实战sklearn超参数搜索(随机化)

主要更改模型构建和训练部分

在这里使用sklearn里面的RandomizedSearchCV来实现超参数的随机化搜索,因为要使用的RandomizedSearchCV是sklearn里面的函数,所以要先把tf.keras.model转化成sklearn的形式的model,随后定义参数集合,然后使用RandomizedSearchCV去搜索参数。

RandomizedSearchCV实现超参数的随机化搜索

1.转化为sklearn的Model

       将tf.keras.model转化为sklearn支持的格式,先定义好一个tf.keras.model,然后调用一个函数,把tf.keras.model封装成一个sklearn的model。封装函数是:tf.keras.wrappers.scikit_learn.KerasClassifier或tf.keras.wrappers.scikit_learn.KerasRegressor, 这两个函数接受的参数是build_fn:build_fn是一个函数,这个函数返回的是一个搭建好的tf.keras.model。

思路:

定义一个build_fn -> 对这个build_fn调用KerasRegressor -> 得到一个sklearn model形式

# 1. 转化为sklearn的model
def build_model(hidden_layers = 1,
                layer_size = 30,
                learning_rate = 3e-3):
    model = keras.models.Sequential()
    model.add(keras.layers.Dense(layer_size, activation='relu',
                                 input_shape=x_train.shape[1:]))
    for _ in range(hidden_layers - 1):
        model.add(keras.layers.Dense(layer_size,
                                     activation = 'relu'))
    model.add(keras.layers.Dense(1))
    optimizer = keras.optimizers.SGD(learning_rate)
    model.compile(loss = 'mse', optimizer = optimizer)
    return model

sklearn_model = keras.wrappers.scikit_learn.KerasRegressor(
    build_fn = build_model)
callbacks = [keras.callbacks.EarlyStopping(patience=5, min_delta=1e-2)]
history = sklearn_model.fit(x_train_scaled, y_train,
                            epochs = 10,
                            validation_data = (x_valid_scaled, y_valid),
                            callbacks = callbacks)

2.定义参数集合

要搜索的参数是:hidden_layers,  layer_size ,  learning_rate

参数集合就是这三个参数所取的值

相关部分代码展示:

from scipy.stats import reciprocal
# f(x) = 1/(x*log(b/a)) a <= x <= b

param_distribution = {
    "hidden_layers":[1, 2, 3, 4],
    "layer_size": np.arange(1, 100),
    "learning_rate": reciprocal(1e-4, 1e-2), 
    #连续取值,设置最大值和最小值即可。使用一个分布生成learning_rate
}

3.搜索参数

相关部分代码展示:
 

from sklearn.model_selection import RandomizedSearchCV

random_search_cv = RandomizedSearchCV(sklearn_model,
                                      param_distribution,
                                      n_iter = 10,#从param_distribution里sample出多少个参数集合
                                      cv = 3,
                                      n_jobs = 1) #有多少任务并行处理
random_search_cv.fit(x_train_scaled, y_train, epochs =100,
                     validation_data = (x_valid_scaled, y_valid),
                     callbacks = callbacks)

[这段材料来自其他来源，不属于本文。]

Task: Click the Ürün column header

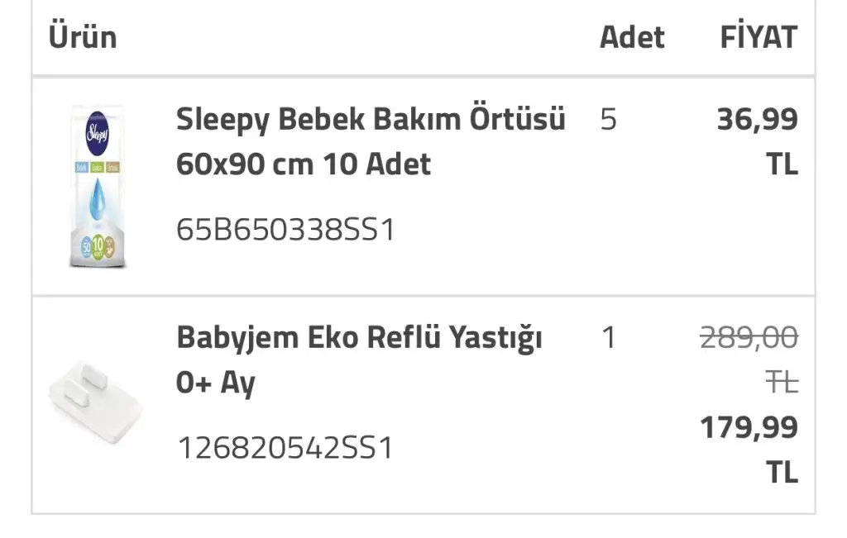Action: click(x=83, y=37)
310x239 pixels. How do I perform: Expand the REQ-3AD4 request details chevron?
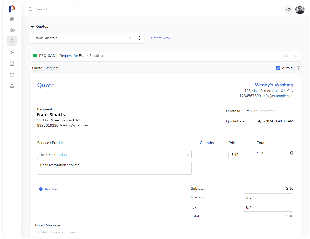tap(296, 56)

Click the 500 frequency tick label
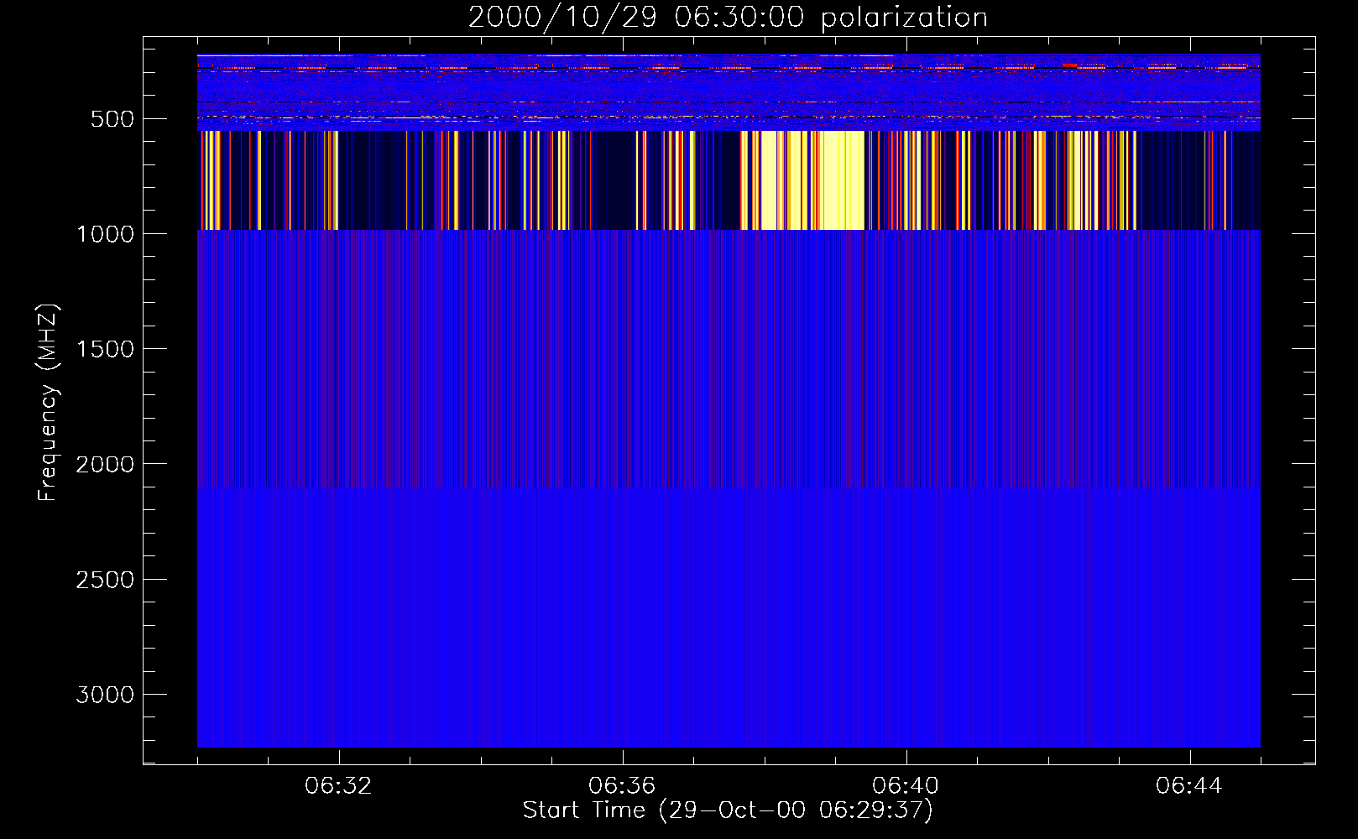112,119
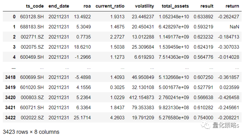246x137 pixels.
Task: Click stock code 603128.SH cell
Action: click(35, 16)
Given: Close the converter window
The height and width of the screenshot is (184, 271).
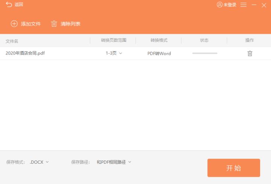Looking at the screenshot, I should pyautogui.click(x=264, y=5).
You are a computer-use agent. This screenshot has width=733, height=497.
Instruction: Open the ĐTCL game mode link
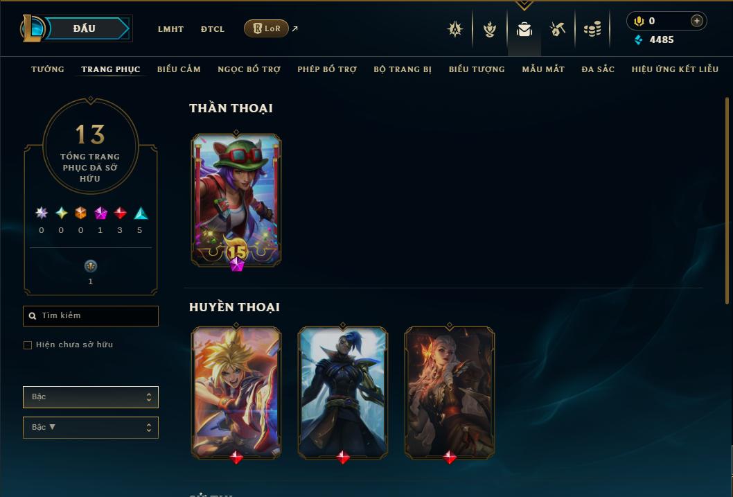pos(213,29)
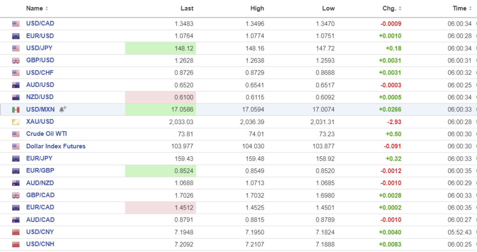
Task: Open the Dollar Index Futures link
Action: [x=56, y=146]
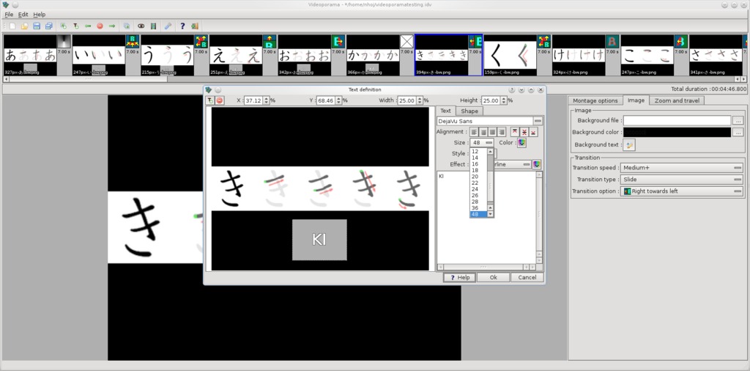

 在超参数搜索时有cross_validation机制: 训练集分成n份,n-1训练,最后一份验证.
 在超参数搜索完之后,会在全部训练集上用新的参数再训练一遍

附完整代码:

import matplotlib as mpl
import matplotlib.pyplot as plt
%matplotlib inline
import numpy as np
import sklearn
import pandas as pd
import os
import sys
import time
import tensorflow as tf

from tensorflow import keras

print(tf.__version__)
print(sys.version_info)
for module in mpl, np, pd, sklearn, tf, keras:
    print(module.__name__, module.__version__)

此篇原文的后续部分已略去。